AITA for not wanting to share my food with my GF?

She swears that she either doesn’t want food or wants something else that she ends up not liking and takes mine. Or “just one bite”. Don’t get me wrong, I love her 💀 But one time on a trip with our friends, I made instant ramen for breakfast and I asked if she wanted me to make her one. Of course she said no. Minutes later I go sit down and try to enjoy my meal and *at the corner of my e*ye I see her walking towards me. Jaws theme music starts playing. I start rushing to eat my noodles and it’s bitch hot. I’m hating every moment I’m scarfing it down but for some reason I’d rather that than have to share my food. Asshole or big back activity, I get it. It just irks me every time 💀💀💀 Who else feels the same because I don’t want to be a dick alone 😂

14 thoughts on “AITA for not wanting to share my food with my GF?”
  1. Please have an adult conversation about this instead of scarfing down near boiling soup.

    NTA for wanting to eat your food.

  2. NTA but for goodness sakes use your words instead of burning your mouth.  “No these are mine.”. “You can make your own.”. “You declined your own when I offered.  There’s not enough to share so you’ll need to eat/make/get your own.”. “No I want what I ordered.  If you don’t like yours you’ll have to order something else.”. 

    Ideally you’d point out this pattern to her and tell her she needs to stop.  You’re not sharing because she doesn’t like her choice or changed her mind. (Remember to do when it’s not mealtime so no one’s hangry when you discuss this).

  3. NTA, she can use words to say she might want some so you could make enough for both, not having to share a one person sized meal.
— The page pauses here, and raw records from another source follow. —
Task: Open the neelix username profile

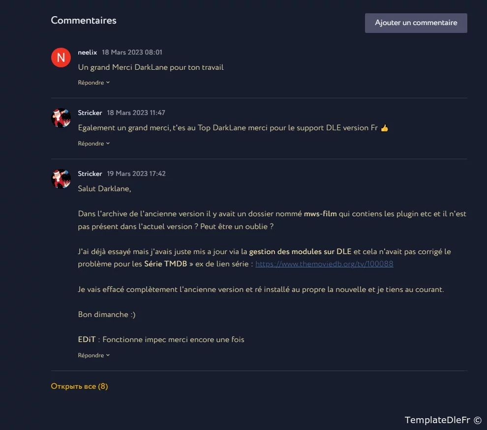Action: point(88,52)
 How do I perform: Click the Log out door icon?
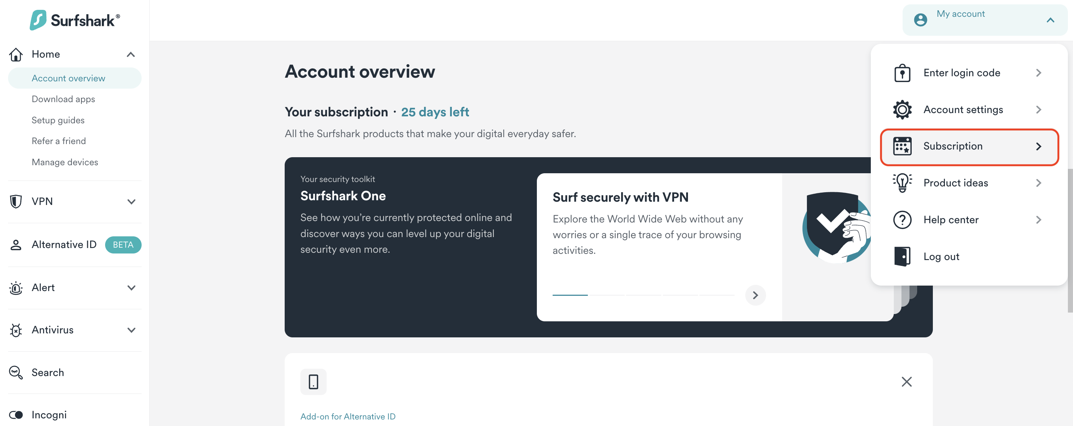pyautogui.click(x=902, y=256)
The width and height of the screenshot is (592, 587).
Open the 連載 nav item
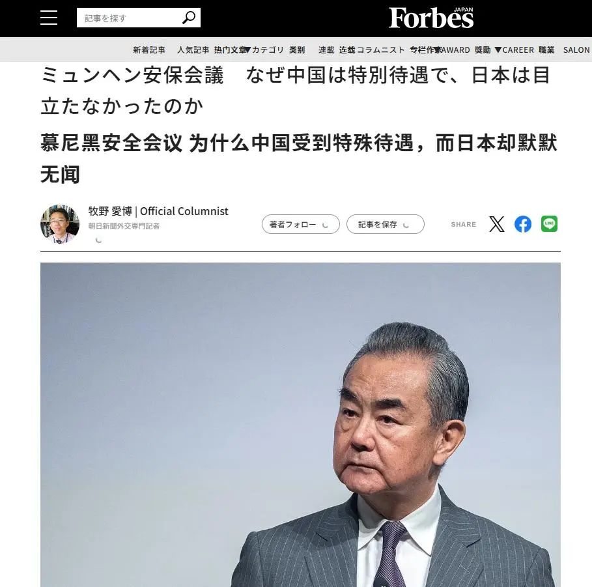coord(326,50)
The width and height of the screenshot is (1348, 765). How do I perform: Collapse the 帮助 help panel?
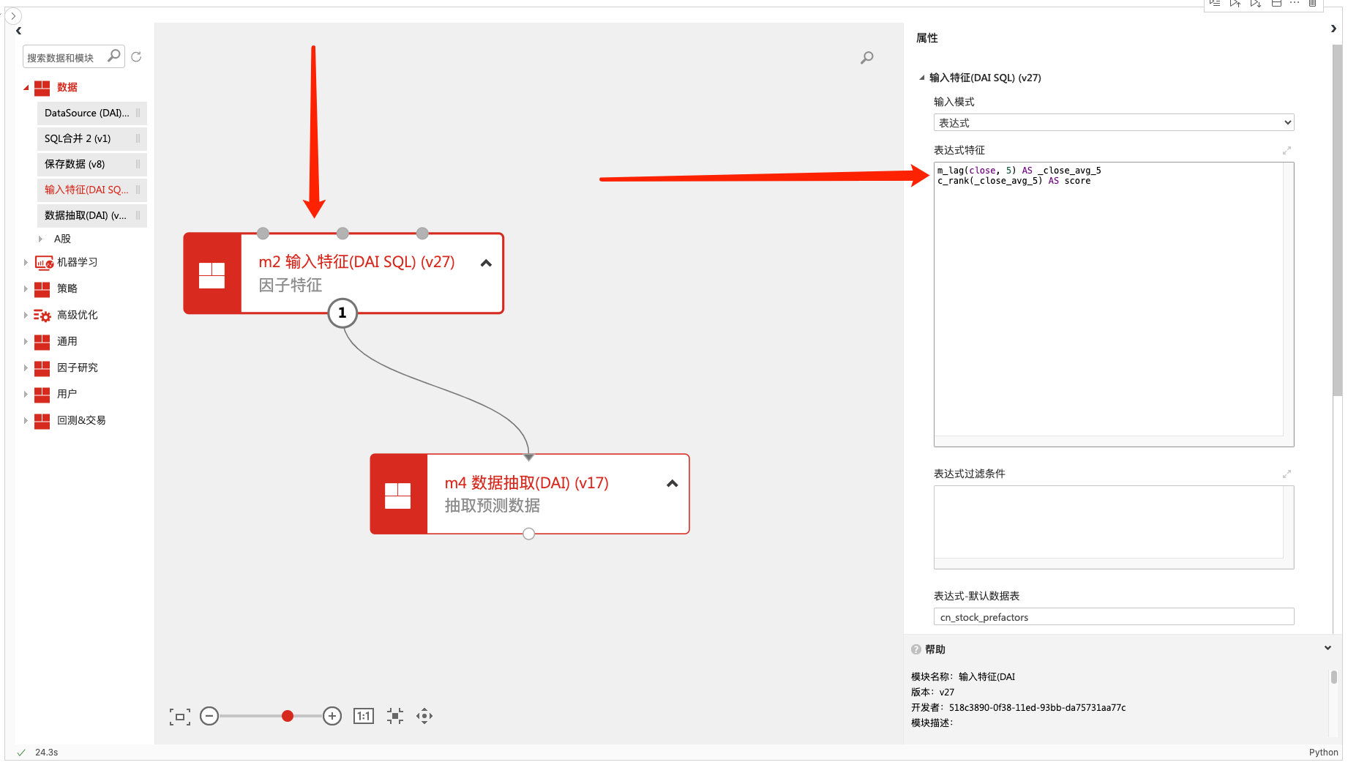(1328, 649)
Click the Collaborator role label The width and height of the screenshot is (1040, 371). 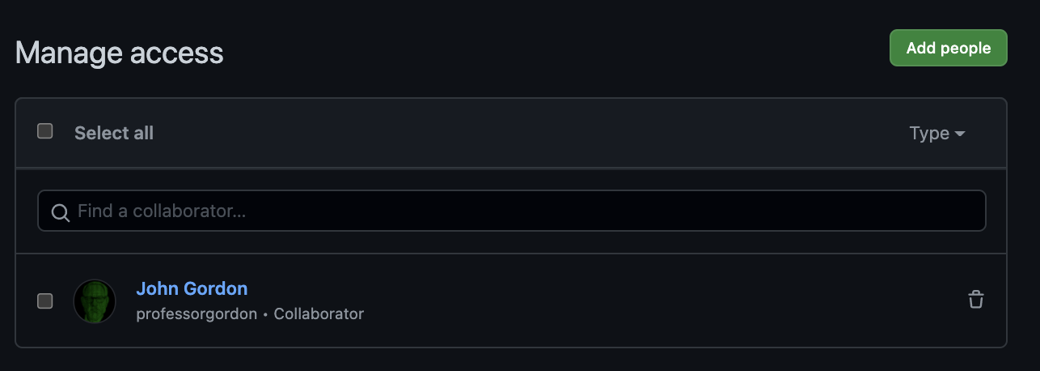(319, 313)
It’s a nice moment once in a while, but if she’s a repeat offender then no mercy from me.  If the roles were reversed everyone would call you and A H for sure for not getting your own meal. 

    She’s a woman, not a child that can’t think she might want what OP is having, every single time. I am a woman too, I always tell my husband what I want to eat, it’s that easy.

  4. NTA ,,,,,You literally asked if she wanted her own ramen and she said no. The image of you stress eating scalding noodles while mentally hearing the Jaws theme has me dying though

  5. NTA. There’s two reasons people do this.

    First one is feeling self-conscious about the amount they are eating so they just want “some” of the other person’s food. So they can convince themselves they didn’t eat much.

    The second is a control thing. They want to make you share because they see it as a sign of affection or, in some cases, a method of exerting control.

    There’s no real excuse if you’re purposely asking in advance too.

  6. NTA – but here’s an idea, if/when she asks or tries to take your food just say “No” or have an actual conversation with her about her behaviour. Just because your girlfriend wants your food, doesn’t mean you NEED to give it to her. Presumably, you’re both adults – either learn to communicate & set some boundaries in your relationship OR deal with the fact that you’ll be sharing your food with your girlfriend.

  7. If this were only an occasional thing, I’d tell you to grin and bear it.

    She’s apparently doing it on a regular basis, and I agree with you – that’s nine kinds of annoying.

    NTA – stop giving in to her on this stuff and set expectations in advance:

    * The next time you offer to make her something and she says she doesn’t want it, you should say “OK, then, I don’t want to waste food, so I’m only making enough for me; you’ll need to make your own if you change your mind.”
    * The next time she wants to try something new at a restaurant, say, “OK, well, I’m not interested in that, so don’t ask me to swap if you don’t like it.”

    Do this *and stick to it.*

  8. NTA.

    I am a woman and I hate it when people assume I will share my food. Apparently this is lifelong as my mother told me that my first ever tantrum was a response to her taking a spoonful of my ice cream when I was around two years old.

    I also dislike people not stating clearly what they want and/or making it my problem when they make a mistake. 

    So 100% with you on all counts. You don’t have to give her your food, and you could explain this preference to her at a moment when you’re not eating. But if she is a woman who needs to believe that she is too dainty to ever be hungry, or one who sees not sharing your food as an indication that you don’t love her, you might have an actual problem here.